* **What needs to be done**:
Could you copy out every line of the data where the word "chart" occurs?
▬▬▬
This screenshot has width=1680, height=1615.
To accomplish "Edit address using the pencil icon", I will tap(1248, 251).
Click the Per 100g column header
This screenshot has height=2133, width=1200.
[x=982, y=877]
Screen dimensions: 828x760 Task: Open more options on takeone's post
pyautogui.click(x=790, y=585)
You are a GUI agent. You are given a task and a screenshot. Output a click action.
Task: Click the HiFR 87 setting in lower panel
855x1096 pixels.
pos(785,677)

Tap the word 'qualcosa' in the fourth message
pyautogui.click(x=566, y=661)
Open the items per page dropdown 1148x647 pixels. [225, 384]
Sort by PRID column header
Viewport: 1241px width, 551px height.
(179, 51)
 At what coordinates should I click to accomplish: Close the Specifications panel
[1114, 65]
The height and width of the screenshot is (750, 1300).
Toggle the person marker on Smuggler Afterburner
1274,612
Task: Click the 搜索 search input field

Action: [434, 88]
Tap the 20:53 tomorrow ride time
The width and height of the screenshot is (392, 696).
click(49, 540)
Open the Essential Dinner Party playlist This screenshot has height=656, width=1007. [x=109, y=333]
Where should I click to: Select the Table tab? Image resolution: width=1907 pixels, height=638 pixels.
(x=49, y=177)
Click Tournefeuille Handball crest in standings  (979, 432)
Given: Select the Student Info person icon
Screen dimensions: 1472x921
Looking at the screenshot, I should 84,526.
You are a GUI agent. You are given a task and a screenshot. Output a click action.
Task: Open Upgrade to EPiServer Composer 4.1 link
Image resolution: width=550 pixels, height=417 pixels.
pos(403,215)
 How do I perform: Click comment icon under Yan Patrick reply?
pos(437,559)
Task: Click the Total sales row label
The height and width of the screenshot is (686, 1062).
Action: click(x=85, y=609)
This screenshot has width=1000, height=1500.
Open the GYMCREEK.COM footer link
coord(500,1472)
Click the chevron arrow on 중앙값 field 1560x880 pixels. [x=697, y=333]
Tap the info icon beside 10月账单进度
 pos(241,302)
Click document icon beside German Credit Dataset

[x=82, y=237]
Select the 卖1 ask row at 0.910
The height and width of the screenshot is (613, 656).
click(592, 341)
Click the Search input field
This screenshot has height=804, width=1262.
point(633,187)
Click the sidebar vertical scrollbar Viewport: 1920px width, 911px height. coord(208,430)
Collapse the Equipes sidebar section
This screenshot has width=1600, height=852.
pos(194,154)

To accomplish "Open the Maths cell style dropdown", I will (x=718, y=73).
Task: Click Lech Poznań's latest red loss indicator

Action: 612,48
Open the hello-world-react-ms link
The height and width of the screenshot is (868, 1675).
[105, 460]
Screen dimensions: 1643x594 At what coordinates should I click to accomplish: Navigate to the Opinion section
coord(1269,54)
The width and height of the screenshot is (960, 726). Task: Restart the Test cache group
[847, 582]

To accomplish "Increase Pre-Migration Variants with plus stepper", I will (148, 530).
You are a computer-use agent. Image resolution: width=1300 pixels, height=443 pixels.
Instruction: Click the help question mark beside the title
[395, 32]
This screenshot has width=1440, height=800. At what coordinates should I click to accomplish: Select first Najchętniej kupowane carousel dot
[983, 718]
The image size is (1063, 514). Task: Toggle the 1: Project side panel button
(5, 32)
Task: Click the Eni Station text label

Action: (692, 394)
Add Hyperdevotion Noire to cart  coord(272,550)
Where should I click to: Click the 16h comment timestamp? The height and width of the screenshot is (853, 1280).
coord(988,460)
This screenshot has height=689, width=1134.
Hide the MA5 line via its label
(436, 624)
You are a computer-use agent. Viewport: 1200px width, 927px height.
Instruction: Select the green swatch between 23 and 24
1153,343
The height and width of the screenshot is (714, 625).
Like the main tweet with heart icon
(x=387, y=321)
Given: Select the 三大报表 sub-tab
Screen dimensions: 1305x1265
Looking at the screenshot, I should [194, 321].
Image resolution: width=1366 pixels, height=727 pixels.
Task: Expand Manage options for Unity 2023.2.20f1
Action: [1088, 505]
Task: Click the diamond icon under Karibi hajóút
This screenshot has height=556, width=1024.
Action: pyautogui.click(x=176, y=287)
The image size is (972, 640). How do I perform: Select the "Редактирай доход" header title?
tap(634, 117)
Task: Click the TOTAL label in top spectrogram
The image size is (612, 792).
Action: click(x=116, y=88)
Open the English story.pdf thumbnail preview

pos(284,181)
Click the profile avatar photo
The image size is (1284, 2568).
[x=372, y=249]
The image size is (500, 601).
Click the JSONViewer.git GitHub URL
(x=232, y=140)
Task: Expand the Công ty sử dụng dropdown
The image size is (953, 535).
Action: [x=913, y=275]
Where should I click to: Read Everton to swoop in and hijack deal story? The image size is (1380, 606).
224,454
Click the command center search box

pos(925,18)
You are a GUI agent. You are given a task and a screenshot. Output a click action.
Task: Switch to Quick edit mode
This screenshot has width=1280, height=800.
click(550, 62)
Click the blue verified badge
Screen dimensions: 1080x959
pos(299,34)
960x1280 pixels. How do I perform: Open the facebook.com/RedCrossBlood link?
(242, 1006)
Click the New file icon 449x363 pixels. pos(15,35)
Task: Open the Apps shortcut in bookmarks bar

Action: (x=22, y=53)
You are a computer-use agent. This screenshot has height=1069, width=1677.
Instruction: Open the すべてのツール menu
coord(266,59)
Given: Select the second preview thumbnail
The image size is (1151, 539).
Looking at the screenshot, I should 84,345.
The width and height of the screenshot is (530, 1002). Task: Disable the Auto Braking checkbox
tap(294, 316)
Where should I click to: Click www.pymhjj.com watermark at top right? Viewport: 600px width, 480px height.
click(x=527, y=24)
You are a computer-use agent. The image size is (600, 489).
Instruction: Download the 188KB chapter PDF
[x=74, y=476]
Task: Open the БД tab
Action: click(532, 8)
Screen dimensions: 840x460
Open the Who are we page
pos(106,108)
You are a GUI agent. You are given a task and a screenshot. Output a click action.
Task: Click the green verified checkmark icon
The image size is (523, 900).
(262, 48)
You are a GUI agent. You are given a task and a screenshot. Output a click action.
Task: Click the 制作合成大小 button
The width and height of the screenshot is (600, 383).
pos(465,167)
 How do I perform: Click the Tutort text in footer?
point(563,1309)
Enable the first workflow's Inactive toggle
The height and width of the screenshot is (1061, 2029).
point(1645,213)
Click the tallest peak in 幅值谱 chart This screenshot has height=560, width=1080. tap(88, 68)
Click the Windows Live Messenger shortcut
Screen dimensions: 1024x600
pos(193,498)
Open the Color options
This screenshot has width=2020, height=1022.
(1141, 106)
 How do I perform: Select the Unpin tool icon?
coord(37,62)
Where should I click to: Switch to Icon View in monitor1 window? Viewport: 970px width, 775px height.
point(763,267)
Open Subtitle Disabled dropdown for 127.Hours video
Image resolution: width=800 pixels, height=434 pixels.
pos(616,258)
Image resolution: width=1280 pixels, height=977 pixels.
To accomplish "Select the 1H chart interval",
▬▬▬
* **Result**:
Click the tallest peak in 幅值谱 chart This screenshot has height=560, width=1080. tap(88, 68)
To accomplish "Select the 1H chart interval",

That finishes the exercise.